Wenn ich verreise, lese ich Bücher, die in dem Land spielen, das ich besuche. Diesmal ist es Israel. Doch anders als sonst lese ich nicht David Grossman oder Amos Oz, sondern ein Buch von Colum McCann. Er ist Ire. "Apeirogon" heißt es. Es ist ein literarisches Puzzle aus lauter einzelnen Episoden, die wahllos nebeneinanderzustehen scheinen angesichts der eigentlichen Geschichte. Doch der Schein trügt. Das Kaleidoskop hat eine Friedensbotschaft. Das tut gut in dieser Zeit.

Als Mathematikfan gefiel mir schon der Titel. Apeirogon ist "eine Figur mit einer zählbar unendlichen Menge Seiten. Zählbar unendlich ist die einfachste Form der Unendlichkeit", erklärt McCann. "Angefangen bei null, zählt man unter Verwendung der natürlichen Zahlen immer weiter, und obwohl das Zählen unendlich andauert, kann man in einer begrenzten Zeitspanne an jeden Punkt des Universums gelangen." – Wunderbar!
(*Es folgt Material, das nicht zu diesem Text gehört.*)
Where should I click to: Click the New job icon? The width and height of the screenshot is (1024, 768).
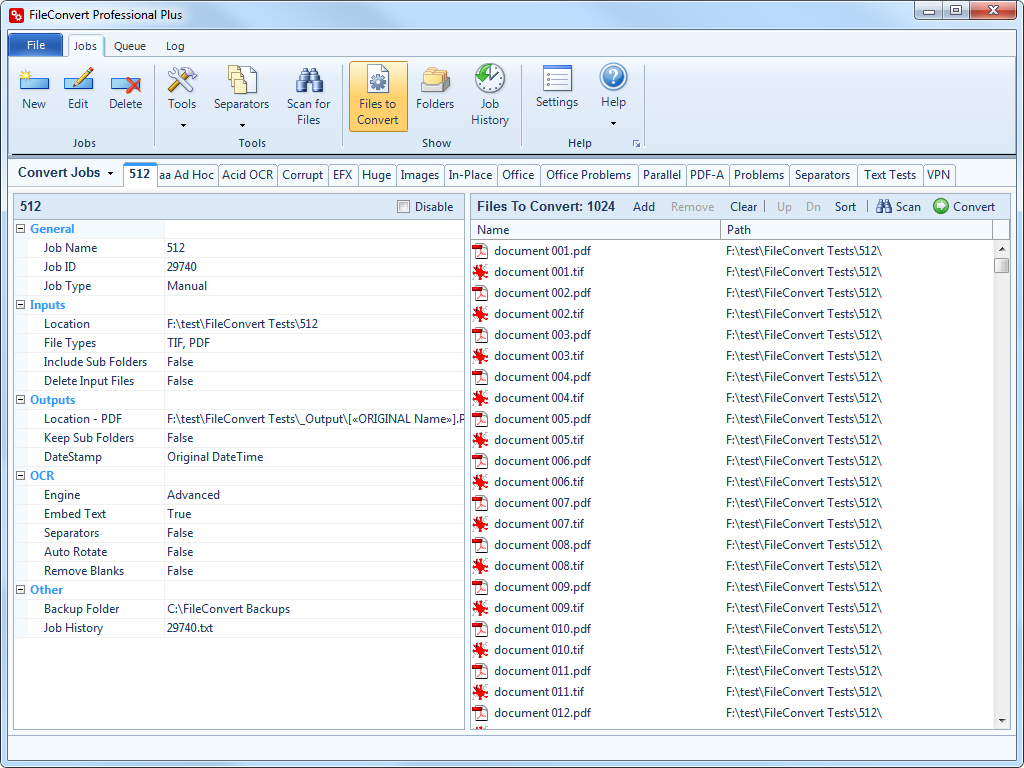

Die Geschichte selbst handelt von zwei Vätern, die ihre Töchter im Nahostkonflikt verlieren. Der eine, Rami, ist Israeli, der andere, Bassan, Palästinenser. Sie müssten Gegner sein, doch sie werden Freunde. Die Geschichte ist wahr.
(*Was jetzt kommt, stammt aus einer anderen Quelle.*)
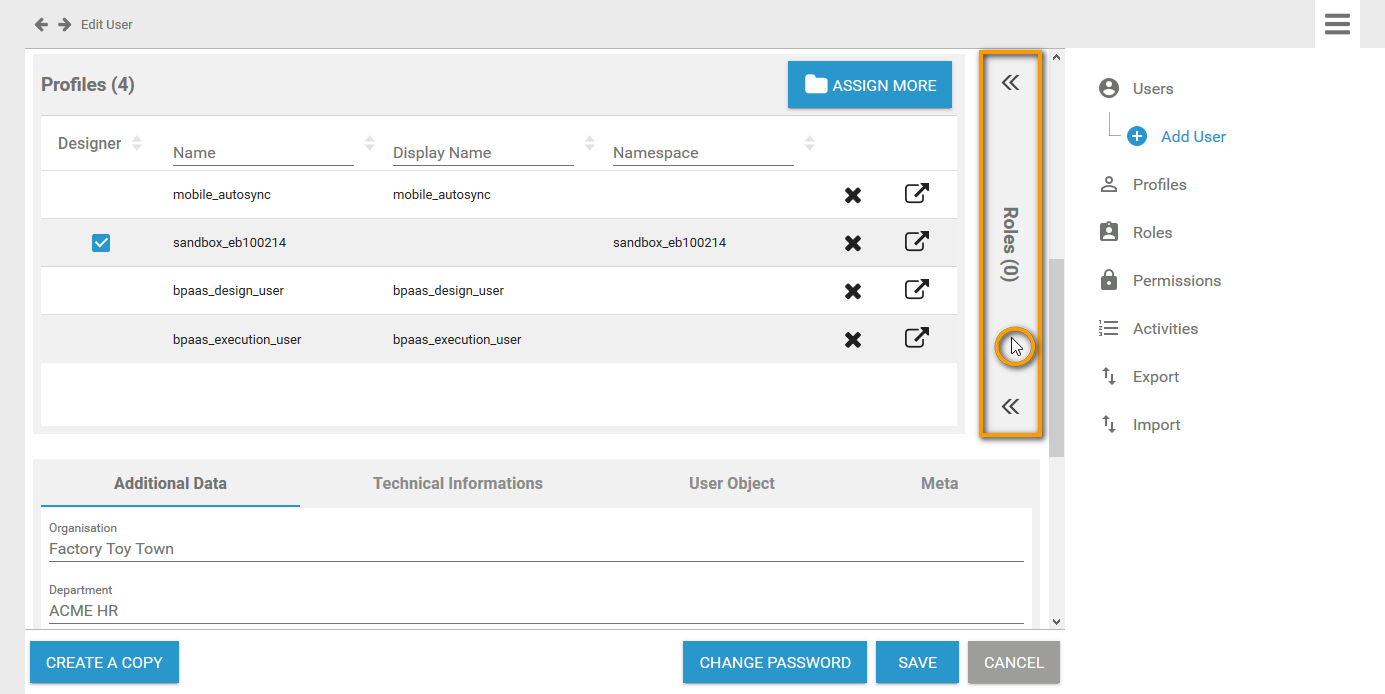Click the hamburger menu icon

[x=1337, y=24]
Oft kam es Rami so vor, "als wohnten mindestens zehn Israelis in ihm, die einander bekämpften", schreibt McCann, darunter diese: "Der innerlich Zerrissene. Der Beschämte. Der Enthusiastische. Der Trauernde. (…) Der Anarchist. Der Demonstrant. Der, der alles Sehen gründlich satthatte." Ihm wurde schwindelig davon, so viele Menschen auf einmal zu sein. "Das machte alles so kompliziert." Und man kann es ihm nachfühlen.

Als ich das las, dachte ich daran, wie oft es mir so vorkommt, als wohnten viele Menschen in mir, die einander bekämpfen. Die Zerrissene. Die Beschämte. Die Enthusiastische. Die Trauernde. Die Zornige. Die Fröhliche. Die Trotzige. Die Kämpferin. Die Zweiflerin. Das Rumpelstilzchen. Die Fromme. Heute die, morgen jene. Alles gleichzeitig und gleichzeitig nichts. Die, für die andere sie halten, und die, die ich bin. - Ja, das kenne ich.
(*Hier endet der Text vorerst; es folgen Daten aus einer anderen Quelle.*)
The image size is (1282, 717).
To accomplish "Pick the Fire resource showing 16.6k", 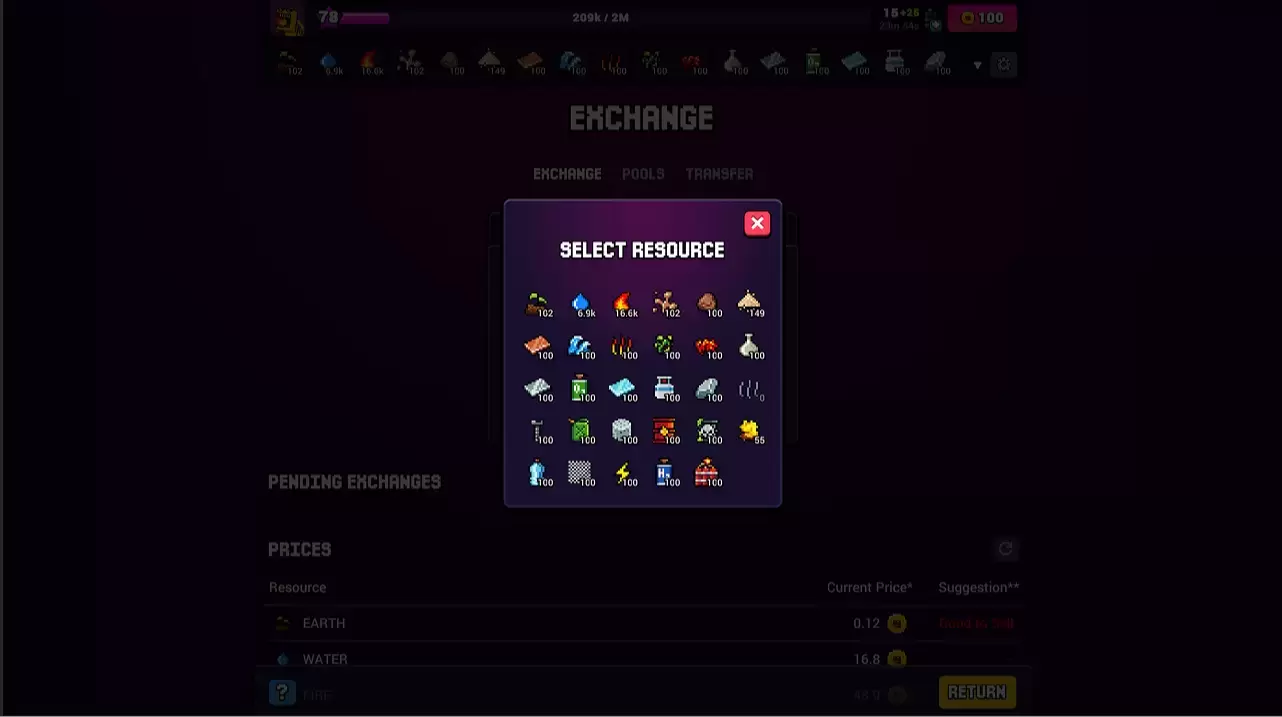I will pos(624,304).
Und dann fiel mir Dietrich Bonhoeffer ein, sein Gedicht "Wer bin ich?"; diese Verse:

Bin ich das wirklich, was andere von mir sagen?
Oder bin ich nur das, was ich selbst von mir weiß?
Unruhig, sehnsüchtig, krank, wie ein Vogel im Käfig,
ringend nach Lebensatem, als würgte mir einer die Kehle,
hungernd nach Farben, nach Blumen, nach Vogelstimmen,
dürstend nach guten Worten, nach menschlicher Nähe,
zitternd vor Zorn über Willkür und kleinlichste Kränkung,
umgetrieben vom Warten auf große Dinge. (…)

Wer bin ich? Einsames Fragen treibt mit mir Spott.
Wer ich auch bin, Du kennst mich, Dein bin ich, o Gott!

Wer ich auch bin, vor Gott bin ich ich. Er kennt mich in allen Facetten. Vor ihm muss ich mich nicht verstellen, nicht verstecken. Bei ihm kann ich alles sein. Und alles gleichzeitig. Auch eine Figur mit einer zählbar unendlichen Menge Seiten.

Und nichts daran ist kompliziert.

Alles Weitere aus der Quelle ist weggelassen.